» Task statement:
Your answer should be the lines below from the one with "Task: Open the Other Bookmarks folder" to the one with "Click the step", both included, given again exactly and with nothing added.

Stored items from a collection
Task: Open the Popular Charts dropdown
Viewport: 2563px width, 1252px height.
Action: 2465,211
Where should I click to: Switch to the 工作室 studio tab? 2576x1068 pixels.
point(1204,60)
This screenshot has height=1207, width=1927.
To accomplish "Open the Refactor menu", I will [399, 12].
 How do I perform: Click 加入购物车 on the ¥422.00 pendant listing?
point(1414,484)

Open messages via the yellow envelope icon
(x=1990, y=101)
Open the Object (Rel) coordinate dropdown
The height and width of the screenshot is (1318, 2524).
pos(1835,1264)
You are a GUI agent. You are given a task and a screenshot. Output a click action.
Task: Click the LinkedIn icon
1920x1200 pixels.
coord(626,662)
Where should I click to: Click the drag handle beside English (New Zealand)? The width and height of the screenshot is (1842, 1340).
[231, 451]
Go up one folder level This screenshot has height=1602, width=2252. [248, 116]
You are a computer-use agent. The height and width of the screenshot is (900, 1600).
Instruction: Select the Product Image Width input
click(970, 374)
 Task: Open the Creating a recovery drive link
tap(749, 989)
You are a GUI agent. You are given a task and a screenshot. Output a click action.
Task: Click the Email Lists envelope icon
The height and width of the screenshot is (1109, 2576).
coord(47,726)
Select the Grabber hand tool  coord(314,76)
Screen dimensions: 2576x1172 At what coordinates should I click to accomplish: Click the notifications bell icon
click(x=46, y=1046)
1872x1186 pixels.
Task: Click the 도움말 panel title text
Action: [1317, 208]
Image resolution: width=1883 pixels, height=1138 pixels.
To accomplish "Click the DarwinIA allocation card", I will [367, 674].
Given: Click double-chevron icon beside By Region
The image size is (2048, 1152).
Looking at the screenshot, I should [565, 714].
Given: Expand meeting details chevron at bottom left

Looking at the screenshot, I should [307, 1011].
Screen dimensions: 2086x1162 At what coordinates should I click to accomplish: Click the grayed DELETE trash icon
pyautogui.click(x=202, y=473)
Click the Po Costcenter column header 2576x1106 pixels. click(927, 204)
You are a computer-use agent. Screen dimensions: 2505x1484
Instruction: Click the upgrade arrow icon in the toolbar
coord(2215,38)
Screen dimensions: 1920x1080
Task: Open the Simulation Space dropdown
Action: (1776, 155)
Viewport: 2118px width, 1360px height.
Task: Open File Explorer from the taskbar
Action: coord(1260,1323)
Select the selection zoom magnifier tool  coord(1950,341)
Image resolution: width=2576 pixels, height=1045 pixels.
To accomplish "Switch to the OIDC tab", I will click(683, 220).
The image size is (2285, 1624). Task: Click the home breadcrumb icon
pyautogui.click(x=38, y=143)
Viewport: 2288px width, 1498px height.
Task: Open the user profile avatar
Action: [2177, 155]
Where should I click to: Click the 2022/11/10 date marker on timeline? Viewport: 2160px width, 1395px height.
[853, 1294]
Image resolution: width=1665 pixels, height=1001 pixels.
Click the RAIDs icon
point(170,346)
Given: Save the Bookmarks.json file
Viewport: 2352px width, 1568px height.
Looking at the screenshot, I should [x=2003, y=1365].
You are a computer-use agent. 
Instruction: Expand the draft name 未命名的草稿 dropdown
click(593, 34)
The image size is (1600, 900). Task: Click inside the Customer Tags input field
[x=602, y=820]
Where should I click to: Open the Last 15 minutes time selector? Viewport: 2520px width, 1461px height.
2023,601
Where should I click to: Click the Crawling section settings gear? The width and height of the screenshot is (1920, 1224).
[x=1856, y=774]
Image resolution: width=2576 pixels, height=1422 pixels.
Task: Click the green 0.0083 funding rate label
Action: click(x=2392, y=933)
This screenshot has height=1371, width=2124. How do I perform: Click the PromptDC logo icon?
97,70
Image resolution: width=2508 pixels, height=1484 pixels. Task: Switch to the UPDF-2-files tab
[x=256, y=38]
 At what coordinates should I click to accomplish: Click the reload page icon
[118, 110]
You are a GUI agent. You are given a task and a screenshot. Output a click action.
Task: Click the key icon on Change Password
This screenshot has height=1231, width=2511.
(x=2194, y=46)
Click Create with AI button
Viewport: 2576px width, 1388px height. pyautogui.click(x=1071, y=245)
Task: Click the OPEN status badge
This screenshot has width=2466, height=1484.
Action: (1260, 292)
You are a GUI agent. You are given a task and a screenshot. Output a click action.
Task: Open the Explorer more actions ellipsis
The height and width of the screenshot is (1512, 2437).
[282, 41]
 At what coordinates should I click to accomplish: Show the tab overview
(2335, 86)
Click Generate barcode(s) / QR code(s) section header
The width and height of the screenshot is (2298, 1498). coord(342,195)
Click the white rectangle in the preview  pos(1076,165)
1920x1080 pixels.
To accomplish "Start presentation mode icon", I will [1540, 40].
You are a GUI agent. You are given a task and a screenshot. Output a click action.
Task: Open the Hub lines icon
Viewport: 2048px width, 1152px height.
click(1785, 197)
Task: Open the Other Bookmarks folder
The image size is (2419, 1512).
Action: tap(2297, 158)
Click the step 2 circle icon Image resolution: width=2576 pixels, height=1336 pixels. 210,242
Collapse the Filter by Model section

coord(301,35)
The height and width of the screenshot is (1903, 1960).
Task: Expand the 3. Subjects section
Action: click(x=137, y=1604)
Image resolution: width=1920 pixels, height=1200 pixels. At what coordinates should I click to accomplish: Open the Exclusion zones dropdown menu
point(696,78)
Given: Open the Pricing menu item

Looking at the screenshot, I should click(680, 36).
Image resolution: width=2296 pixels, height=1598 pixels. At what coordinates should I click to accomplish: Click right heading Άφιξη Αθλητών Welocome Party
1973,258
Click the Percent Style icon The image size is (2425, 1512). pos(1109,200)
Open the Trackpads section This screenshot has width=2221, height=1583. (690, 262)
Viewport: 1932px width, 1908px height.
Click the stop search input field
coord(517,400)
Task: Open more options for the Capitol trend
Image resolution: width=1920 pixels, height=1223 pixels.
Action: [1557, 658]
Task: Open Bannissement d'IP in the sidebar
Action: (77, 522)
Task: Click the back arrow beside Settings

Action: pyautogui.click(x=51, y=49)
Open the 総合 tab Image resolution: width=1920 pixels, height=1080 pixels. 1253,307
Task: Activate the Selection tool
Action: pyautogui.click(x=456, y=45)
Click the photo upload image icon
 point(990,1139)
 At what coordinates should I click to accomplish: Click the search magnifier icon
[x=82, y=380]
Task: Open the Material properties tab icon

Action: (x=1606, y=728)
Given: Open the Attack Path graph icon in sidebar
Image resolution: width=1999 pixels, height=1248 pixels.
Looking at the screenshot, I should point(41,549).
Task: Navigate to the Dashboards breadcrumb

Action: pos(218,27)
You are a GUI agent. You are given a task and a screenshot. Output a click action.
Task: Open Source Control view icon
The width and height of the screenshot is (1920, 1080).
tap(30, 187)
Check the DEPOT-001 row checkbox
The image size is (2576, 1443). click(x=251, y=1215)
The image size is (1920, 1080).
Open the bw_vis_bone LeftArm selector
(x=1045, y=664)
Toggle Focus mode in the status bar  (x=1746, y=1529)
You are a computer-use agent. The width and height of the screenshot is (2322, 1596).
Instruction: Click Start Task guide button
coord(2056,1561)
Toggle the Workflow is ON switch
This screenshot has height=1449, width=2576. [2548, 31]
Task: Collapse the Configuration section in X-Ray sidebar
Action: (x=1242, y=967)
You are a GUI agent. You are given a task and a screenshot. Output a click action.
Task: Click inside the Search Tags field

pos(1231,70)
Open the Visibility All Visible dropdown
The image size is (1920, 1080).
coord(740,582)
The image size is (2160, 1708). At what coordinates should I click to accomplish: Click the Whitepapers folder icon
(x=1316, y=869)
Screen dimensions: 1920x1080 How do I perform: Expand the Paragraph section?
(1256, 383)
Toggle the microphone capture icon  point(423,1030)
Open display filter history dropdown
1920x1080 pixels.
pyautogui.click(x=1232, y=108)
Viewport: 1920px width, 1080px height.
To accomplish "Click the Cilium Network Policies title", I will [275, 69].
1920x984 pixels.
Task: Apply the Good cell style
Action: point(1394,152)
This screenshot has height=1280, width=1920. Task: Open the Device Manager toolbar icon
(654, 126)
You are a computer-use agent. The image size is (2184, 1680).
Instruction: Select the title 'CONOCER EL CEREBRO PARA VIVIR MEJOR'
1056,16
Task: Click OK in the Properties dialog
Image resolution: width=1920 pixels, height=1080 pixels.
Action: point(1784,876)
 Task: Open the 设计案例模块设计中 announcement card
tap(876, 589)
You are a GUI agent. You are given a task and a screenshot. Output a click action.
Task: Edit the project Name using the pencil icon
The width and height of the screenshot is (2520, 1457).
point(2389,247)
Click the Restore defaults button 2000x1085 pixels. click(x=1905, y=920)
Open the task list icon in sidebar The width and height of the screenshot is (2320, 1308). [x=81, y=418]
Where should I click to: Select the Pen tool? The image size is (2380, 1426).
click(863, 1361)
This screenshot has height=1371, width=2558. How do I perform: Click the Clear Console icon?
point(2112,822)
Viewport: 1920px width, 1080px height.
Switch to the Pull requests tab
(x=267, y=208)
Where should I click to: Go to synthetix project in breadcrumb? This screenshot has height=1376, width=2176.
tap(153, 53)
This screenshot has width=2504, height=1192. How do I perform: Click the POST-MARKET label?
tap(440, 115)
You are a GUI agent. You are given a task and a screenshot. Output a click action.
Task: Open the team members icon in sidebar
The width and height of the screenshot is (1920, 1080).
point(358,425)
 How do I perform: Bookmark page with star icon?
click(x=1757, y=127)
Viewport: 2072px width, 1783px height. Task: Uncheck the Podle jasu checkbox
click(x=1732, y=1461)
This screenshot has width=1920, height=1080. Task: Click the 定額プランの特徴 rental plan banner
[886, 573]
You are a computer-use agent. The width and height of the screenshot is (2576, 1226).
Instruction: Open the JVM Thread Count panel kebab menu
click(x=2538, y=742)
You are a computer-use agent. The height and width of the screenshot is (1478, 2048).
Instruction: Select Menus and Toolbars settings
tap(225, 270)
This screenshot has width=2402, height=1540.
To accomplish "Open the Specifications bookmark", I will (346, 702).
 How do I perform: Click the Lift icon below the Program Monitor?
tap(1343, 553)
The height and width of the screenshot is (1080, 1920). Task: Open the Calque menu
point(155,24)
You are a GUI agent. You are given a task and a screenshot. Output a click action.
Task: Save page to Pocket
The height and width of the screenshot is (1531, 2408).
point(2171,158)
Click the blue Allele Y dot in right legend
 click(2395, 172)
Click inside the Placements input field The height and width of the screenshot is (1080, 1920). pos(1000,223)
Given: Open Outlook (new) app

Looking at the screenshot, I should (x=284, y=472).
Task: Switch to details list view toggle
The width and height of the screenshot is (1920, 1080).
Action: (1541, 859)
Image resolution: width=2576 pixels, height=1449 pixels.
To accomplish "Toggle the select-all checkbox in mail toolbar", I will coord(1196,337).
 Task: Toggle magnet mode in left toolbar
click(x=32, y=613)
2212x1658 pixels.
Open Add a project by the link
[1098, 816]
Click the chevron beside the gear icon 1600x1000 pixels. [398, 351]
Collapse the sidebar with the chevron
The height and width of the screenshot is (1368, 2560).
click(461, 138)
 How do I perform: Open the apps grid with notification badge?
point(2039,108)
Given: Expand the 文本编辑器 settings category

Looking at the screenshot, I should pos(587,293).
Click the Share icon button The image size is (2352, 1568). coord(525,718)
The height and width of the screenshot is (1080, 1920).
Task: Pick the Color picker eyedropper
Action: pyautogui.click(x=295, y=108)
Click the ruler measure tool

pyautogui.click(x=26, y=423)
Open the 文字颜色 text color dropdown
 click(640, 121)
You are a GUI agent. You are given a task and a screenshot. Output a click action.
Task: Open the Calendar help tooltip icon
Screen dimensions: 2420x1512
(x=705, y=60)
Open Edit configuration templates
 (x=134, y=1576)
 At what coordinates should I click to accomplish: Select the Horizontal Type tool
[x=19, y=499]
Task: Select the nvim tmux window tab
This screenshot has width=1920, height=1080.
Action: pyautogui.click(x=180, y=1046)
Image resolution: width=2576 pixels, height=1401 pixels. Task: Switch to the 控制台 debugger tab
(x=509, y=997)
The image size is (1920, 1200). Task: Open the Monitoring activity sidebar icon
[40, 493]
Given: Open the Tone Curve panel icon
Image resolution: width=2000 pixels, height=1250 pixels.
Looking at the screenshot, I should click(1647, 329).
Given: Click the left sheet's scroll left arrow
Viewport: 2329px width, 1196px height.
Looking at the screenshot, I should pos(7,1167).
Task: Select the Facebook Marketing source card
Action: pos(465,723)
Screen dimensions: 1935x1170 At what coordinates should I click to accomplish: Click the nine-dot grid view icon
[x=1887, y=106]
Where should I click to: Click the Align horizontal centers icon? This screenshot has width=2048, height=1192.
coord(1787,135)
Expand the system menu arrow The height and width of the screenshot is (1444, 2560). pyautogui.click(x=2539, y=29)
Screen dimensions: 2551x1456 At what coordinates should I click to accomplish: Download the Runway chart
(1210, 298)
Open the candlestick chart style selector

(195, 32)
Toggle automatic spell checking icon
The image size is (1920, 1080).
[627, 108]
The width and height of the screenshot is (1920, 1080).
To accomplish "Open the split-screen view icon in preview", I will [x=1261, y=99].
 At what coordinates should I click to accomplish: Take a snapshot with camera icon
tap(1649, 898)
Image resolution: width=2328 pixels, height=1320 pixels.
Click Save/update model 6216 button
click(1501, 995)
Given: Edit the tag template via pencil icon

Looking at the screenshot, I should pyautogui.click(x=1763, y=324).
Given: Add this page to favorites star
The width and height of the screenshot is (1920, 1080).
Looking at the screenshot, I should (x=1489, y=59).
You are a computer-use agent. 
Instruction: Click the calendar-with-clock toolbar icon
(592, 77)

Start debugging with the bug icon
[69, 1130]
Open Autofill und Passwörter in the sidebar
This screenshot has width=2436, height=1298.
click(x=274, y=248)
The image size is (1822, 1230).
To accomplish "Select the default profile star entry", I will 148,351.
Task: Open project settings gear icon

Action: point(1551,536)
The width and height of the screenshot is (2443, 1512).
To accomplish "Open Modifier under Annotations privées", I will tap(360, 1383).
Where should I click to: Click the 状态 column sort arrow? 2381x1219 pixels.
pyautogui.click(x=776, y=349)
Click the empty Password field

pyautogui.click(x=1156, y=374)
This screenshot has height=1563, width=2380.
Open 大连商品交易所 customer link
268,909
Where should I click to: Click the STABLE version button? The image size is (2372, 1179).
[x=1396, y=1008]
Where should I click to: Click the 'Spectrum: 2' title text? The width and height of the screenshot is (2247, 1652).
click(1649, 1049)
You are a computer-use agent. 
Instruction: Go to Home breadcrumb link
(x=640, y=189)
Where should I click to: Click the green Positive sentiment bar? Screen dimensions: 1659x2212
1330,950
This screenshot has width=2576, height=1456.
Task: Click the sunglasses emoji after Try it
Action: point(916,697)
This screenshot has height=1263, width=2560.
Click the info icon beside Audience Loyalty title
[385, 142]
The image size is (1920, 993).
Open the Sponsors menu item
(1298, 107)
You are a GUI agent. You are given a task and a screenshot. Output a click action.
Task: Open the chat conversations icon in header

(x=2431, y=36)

» Output of the task:
Task: Open the Other Bookmarks folder
The image size is (2419, 1512).
Action: tap(2297, 158)
Click the step 2 circle icon Image resolution: width=2576 pixels, height=1336 pixels. 210,242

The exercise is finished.